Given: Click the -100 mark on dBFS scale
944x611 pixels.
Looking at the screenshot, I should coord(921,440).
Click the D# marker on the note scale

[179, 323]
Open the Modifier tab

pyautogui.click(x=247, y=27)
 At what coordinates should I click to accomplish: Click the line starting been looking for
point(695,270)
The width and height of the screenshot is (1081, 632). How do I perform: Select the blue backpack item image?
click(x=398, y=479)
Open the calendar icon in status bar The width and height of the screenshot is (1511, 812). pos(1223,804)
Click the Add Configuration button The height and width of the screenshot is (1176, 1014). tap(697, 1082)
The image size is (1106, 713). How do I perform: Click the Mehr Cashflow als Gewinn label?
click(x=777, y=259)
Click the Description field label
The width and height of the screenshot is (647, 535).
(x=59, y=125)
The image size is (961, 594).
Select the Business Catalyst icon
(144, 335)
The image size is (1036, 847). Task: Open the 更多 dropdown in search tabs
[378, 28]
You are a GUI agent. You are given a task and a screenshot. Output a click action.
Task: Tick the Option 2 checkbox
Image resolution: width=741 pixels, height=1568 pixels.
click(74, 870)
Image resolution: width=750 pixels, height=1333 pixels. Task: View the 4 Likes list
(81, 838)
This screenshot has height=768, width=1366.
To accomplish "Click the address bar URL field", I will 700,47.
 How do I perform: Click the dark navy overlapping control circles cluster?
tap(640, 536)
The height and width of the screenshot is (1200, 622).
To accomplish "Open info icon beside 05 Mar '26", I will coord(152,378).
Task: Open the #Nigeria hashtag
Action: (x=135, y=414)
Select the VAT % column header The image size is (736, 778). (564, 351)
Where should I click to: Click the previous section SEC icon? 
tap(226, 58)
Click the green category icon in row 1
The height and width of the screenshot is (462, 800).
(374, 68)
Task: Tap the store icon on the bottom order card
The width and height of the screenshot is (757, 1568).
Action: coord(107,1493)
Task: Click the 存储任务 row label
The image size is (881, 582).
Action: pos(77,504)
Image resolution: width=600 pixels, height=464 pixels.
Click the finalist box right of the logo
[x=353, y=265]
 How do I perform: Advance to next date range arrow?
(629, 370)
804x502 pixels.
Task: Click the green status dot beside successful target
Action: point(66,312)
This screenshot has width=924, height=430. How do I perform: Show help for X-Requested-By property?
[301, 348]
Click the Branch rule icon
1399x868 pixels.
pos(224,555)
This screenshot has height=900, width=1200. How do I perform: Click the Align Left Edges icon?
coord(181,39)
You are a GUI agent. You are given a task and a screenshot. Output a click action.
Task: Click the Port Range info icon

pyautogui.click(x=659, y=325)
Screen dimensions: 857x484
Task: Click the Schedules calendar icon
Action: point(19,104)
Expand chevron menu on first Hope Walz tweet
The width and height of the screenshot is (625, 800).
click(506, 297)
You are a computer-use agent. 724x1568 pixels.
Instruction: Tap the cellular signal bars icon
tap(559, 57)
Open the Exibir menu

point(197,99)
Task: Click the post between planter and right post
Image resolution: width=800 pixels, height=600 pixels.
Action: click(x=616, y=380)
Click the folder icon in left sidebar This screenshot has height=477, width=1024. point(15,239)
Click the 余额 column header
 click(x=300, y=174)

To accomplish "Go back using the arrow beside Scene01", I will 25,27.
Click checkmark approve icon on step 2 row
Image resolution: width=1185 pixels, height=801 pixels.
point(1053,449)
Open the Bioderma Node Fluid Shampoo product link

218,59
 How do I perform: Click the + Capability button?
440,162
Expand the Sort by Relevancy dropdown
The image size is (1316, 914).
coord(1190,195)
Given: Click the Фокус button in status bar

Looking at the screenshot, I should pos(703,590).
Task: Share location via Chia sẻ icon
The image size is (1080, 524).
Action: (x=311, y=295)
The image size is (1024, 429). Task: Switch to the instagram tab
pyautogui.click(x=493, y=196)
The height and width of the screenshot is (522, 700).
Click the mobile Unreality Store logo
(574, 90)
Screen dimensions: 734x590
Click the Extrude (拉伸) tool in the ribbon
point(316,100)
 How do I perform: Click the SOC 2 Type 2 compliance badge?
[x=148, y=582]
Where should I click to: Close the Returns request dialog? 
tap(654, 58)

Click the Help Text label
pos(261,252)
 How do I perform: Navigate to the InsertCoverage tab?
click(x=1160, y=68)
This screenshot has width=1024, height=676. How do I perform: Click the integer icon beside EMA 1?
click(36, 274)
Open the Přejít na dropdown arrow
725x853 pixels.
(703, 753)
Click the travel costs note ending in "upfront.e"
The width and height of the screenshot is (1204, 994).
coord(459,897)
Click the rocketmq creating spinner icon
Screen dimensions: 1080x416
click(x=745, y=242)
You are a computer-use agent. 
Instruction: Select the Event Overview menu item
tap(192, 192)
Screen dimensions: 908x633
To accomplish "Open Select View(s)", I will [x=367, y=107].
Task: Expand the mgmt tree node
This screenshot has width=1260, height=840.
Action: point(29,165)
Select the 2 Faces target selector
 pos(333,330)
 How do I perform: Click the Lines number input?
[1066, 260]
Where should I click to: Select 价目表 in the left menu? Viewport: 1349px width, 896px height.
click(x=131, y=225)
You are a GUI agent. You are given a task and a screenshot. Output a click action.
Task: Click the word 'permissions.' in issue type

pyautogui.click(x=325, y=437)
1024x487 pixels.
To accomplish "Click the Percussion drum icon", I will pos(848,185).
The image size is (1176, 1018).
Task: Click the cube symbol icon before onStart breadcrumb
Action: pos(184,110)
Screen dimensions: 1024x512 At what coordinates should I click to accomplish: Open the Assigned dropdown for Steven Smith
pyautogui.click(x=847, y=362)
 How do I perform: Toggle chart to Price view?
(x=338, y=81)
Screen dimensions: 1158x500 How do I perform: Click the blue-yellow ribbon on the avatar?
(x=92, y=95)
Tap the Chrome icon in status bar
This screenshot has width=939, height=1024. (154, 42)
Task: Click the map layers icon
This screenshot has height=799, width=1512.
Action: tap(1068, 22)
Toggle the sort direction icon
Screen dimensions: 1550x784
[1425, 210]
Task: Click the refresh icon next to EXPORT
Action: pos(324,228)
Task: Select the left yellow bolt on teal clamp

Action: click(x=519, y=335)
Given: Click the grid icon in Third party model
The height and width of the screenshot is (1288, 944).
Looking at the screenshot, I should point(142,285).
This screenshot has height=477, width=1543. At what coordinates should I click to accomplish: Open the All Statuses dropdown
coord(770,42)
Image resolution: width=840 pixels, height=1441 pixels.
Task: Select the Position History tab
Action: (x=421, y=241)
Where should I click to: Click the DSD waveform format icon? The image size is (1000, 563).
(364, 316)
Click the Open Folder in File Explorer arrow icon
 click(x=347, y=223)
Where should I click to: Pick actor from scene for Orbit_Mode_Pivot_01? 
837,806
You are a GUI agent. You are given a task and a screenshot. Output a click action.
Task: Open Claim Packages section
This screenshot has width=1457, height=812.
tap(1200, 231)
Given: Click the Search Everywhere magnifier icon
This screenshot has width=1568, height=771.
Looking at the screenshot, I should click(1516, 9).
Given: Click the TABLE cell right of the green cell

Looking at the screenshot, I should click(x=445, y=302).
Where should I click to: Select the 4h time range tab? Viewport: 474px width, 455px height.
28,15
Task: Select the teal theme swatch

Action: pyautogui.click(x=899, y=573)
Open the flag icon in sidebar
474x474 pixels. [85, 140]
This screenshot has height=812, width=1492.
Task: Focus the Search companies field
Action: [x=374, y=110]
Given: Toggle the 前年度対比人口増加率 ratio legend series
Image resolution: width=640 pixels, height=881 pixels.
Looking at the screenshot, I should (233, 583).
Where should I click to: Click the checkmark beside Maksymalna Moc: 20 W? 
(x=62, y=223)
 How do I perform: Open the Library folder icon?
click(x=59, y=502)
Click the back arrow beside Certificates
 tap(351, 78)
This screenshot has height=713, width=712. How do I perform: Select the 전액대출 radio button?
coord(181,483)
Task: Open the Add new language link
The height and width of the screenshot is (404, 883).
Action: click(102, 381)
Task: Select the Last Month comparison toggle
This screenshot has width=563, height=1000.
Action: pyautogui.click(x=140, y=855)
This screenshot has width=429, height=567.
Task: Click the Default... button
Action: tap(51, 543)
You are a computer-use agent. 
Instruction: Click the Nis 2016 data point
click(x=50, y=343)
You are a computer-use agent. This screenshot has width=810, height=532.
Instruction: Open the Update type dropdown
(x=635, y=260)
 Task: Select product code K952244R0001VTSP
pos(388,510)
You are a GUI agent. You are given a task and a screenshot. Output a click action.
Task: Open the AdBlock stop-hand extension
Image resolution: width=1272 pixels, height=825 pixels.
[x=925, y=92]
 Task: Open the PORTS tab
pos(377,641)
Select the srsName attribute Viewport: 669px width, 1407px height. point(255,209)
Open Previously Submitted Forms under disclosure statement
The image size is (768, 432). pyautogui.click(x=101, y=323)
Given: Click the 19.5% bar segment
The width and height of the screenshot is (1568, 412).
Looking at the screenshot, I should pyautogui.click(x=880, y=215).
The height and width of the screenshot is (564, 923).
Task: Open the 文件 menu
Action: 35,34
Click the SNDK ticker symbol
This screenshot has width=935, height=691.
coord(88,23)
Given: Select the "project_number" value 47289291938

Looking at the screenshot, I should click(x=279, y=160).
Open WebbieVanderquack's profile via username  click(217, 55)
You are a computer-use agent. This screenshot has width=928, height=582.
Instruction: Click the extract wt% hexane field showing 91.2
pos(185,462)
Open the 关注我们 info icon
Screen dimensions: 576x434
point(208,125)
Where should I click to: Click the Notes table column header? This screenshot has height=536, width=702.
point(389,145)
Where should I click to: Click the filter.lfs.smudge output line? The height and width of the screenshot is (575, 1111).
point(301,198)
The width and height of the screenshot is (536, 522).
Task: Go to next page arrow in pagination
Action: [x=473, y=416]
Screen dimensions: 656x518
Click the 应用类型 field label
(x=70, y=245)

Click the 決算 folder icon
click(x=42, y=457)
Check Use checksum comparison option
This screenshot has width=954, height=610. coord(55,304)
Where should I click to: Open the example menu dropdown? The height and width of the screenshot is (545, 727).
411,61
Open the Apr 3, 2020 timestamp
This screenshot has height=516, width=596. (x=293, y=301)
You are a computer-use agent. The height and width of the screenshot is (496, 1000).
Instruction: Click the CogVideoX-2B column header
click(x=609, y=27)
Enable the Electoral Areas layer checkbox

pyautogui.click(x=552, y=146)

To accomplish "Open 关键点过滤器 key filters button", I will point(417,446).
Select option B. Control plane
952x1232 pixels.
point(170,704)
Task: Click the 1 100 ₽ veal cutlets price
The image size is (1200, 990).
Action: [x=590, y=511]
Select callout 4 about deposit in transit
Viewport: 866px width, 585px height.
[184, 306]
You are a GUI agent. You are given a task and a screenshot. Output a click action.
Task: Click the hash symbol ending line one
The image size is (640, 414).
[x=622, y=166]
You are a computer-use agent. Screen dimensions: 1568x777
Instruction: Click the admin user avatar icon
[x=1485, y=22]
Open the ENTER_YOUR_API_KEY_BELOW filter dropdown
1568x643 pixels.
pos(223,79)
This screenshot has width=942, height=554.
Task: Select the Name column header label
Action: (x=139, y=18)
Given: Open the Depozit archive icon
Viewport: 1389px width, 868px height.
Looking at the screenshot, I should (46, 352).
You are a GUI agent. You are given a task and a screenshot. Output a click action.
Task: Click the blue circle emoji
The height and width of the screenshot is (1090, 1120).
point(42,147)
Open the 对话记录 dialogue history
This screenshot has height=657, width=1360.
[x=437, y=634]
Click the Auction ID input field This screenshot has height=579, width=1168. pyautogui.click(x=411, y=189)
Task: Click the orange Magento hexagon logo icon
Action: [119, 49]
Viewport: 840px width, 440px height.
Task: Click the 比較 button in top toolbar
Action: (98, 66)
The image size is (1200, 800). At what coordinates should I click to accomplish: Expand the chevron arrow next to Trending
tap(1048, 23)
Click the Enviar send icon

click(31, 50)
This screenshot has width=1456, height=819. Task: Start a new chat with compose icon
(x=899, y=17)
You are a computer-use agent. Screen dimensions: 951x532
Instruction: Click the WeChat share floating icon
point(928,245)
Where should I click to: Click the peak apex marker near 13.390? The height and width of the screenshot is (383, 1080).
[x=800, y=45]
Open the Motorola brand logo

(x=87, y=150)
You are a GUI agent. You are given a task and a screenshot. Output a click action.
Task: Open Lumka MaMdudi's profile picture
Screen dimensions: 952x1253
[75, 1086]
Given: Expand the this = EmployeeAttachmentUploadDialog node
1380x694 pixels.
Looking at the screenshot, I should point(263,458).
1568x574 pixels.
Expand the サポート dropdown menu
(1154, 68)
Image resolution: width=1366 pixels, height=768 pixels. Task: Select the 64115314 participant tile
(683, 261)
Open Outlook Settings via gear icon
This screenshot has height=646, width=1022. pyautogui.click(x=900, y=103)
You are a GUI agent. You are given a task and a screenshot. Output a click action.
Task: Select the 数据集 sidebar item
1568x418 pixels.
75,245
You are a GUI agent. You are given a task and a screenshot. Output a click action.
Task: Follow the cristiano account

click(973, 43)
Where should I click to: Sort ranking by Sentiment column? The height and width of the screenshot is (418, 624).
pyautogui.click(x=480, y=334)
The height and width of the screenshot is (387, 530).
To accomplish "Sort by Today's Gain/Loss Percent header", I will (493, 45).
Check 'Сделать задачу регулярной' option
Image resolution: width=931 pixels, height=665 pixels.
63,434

▸ EXERCISE AIM: Go through the entries and return each line where the word "computer" appears.

▸ RESULT FOR THIS EXERCISE:
You are a computer-use agent. 724x1568 pixels.
You are a computer-use agent. 
You are a computer-use agent. 
You are a computer-use agent. This screenshot has width=810, height=532.
You are a computer-use agent. This screenshot has width=928, height=582.
You are a computer-use agent. The height and width of the screenshot is (496, 1000).
You are a computer-use agent. Screen dimensions: 1568x777
You are a computer-use agent. Screen dimensions: 951x532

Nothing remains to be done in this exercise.